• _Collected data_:

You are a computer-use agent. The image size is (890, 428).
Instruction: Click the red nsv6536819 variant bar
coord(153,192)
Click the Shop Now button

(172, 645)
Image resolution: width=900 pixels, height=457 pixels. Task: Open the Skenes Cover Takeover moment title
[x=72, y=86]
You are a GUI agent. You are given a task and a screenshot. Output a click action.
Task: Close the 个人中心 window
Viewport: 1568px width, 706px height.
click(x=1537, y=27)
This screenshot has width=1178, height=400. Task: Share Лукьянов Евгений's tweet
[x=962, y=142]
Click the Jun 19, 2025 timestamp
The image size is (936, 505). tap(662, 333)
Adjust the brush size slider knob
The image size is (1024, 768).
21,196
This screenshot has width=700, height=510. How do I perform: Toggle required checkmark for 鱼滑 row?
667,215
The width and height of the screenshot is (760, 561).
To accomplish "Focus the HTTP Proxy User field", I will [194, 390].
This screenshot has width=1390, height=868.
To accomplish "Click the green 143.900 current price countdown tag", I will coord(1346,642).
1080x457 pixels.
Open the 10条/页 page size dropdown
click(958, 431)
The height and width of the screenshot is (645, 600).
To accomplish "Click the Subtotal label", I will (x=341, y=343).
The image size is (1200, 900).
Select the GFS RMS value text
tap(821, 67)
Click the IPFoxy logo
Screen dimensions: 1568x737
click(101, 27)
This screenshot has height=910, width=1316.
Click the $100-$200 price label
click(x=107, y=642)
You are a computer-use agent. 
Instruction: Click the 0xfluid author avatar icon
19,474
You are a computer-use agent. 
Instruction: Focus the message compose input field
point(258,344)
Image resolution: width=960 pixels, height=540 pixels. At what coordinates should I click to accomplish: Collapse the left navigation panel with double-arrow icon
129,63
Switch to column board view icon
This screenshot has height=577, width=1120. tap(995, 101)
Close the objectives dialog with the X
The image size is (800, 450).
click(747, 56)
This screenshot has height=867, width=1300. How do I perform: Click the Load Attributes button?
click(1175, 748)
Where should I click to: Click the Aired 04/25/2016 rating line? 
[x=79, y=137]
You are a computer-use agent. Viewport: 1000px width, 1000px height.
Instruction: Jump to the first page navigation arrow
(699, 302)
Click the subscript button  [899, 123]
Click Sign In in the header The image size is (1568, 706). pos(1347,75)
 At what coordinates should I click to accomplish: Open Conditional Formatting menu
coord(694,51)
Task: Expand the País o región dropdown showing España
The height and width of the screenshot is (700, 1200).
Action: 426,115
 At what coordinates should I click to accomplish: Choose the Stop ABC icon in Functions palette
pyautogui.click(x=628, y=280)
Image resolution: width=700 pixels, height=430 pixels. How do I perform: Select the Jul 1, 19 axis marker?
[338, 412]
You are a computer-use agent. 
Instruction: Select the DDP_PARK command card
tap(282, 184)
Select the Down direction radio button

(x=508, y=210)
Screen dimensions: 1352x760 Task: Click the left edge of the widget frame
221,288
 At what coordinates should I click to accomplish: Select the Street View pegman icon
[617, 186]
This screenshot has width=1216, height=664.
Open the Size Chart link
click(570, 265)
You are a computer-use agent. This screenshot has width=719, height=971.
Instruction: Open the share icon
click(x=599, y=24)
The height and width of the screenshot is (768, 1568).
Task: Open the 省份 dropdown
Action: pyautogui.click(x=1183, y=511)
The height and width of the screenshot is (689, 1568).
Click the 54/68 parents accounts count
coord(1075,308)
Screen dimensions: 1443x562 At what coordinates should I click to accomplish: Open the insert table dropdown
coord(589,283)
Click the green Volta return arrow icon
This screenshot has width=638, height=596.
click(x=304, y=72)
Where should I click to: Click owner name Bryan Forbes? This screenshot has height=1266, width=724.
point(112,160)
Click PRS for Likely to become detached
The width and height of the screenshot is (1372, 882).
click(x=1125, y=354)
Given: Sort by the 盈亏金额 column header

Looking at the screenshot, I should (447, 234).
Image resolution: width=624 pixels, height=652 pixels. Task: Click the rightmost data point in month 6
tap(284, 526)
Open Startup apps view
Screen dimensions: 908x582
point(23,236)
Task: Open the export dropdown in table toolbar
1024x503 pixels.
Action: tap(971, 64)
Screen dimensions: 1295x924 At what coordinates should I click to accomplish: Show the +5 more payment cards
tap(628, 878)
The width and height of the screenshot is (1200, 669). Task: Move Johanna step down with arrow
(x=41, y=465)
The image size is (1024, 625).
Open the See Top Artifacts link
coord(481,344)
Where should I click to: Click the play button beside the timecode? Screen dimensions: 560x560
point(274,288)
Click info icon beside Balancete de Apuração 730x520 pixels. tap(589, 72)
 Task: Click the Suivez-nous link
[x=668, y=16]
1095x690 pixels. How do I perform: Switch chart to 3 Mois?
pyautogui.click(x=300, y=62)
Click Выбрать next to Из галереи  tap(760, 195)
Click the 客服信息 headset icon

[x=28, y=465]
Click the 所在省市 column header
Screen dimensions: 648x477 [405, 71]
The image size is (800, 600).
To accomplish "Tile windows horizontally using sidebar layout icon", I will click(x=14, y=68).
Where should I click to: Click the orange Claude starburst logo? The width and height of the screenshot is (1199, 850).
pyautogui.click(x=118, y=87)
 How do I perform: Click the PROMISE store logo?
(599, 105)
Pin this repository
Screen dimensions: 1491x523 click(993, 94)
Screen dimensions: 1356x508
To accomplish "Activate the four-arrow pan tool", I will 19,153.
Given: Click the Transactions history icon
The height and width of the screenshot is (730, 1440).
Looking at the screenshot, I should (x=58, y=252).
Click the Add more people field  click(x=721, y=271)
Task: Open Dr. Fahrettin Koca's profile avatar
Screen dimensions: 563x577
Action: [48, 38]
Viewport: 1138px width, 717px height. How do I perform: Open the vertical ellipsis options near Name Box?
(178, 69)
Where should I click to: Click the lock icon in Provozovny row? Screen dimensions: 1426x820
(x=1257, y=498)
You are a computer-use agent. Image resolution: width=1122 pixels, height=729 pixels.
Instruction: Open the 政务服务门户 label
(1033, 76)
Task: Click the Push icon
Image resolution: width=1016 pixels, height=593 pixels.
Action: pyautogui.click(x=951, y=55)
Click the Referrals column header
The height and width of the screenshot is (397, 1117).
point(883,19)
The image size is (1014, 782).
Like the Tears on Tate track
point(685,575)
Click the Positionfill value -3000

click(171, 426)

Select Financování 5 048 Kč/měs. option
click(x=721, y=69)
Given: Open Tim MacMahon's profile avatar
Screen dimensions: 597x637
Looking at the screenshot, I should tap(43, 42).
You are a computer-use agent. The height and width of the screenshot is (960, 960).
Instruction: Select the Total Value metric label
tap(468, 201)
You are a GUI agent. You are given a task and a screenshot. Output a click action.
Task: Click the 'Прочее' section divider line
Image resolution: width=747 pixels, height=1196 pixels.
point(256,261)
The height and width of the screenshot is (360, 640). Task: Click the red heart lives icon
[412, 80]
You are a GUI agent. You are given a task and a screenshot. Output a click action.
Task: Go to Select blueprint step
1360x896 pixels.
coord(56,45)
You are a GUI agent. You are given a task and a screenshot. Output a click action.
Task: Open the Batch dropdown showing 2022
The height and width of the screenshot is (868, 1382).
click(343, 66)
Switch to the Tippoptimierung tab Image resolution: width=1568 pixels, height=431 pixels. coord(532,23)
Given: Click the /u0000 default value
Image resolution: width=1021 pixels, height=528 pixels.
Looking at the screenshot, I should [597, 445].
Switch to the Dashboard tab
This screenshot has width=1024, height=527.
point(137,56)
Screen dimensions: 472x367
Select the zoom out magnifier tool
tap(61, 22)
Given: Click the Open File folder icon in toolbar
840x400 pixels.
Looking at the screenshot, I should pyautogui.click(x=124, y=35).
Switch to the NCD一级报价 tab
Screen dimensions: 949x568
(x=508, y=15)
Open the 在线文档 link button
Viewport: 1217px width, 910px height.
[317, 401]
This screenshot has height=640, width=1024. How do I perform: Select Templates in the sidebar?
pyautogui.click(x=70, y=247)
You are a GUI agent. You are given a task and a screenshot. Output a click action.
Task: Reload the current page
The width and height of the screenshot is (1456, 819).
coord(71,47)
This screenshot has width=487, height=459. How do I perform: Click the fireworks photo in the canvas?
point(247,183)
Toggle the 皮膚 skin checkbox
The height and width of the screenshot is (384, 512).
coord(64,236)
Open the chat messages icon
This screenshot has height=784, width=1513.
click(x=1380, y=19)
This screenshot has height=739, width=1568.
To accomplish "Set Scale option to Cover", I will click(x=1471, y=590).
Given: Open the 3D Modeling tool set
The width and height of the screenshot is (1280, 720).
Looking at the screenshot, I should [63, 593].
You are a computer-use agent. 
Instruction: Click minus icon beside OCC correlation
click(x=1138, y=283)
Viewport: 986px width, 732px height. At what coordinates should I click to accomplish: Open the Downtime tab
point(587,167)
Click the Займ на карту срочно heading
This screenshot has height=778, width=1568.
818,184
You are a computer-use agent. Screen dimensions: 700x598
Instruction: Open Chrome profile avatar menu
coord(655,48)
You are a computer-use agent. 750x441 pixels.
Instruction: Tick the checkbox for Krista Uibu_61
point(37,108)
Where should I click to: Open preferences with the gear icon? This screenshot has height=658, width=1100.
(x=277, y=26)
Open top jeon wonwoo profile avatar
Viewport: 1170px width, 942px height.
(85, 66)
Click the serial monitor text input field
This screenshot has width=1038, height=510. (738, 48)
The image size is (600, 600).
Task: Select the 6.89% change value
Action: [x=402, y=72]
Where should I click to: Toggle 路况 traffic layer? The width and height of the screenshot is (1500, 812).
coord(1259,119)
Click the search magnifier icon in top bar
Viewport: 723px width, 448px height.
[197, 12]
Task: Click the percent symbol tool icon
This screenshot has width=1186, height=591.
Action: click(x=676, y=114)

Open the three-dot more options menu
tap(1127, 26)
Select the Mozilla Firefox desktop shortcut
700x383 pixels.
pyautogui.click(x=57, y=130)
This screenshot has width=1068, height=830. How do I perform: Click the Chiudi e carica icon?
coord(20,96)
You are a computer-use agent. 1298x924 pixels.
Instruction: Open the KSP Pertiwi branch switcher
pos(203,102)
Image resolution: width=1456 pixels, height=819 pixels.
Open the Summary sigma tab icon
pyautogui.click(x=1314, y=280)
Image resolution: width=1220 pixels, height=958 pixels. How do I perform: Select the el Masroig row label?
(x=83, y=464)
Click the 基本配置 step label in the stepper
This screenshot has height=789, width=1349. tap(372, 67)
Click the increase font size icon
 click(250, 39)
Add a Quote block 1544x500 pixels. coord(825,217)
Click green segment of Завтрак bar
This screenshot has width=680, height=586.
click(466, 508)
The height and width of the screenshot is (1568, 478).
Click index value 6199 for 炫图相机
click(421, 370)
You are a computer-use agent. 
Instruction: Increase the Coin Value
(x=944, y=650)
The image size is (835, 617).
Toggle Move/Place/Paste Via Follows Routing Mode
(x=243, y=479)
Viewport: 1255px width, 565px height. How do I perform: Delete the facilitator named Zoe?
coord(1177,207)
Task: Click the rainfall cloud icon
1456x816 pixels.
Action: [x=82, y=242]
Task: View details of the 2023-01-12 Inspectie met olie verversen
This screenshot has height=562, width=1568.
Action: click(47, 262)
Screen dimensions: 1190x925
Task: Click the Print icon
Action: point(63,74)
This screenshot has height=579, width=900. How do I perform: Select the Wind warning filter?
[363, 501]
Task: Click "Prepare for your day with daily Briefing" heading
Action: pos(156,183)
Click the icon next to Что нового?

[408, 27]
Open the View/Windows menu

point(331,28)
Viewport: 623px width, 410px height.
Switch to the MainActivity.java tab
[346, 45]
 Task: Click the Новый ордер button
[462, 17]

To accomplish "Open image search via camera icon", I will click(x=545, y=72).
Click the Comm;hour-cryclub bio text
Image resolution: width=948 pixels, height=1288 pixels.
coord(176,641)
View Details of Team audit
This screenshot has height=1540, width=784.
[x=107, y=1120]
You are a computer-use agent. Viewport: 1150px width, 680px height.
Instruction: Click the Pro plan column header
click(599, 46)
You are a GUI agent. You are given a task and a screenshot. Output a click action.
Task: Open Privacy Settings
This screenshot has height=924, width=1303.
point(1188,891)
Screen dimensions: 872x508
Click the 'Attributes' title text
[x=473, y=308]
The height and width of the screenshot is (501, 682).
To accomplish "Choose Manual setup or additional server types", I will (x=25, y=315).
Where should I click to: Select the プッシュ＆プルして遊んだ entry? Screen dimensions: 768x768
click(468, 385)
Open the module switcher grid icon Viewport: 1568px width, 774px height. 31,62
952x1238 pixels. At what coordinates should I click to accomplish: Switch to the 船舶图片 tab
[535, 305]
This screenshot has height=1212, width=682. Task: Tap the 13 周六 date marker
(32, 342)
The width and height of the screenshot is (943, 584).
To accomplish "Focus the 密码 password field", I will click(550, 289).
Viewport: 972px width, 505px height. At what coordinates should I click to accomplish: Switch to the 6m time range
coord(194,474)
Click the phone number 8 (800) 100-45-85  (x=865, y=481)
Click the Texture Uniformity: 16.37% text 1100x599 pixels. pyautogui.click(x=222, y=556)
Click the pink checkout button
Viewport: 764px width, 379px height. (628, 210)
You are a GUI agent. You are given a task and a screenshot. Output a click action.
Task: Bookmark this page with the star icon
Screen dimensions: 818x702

• _What needs to be done_: Check each line above for the string "toolbar" and copy every line that has it.

• _Written answer_:
Task: Open the export dropdown in table toolbar
Given: Click the Open File folder icon in toolbar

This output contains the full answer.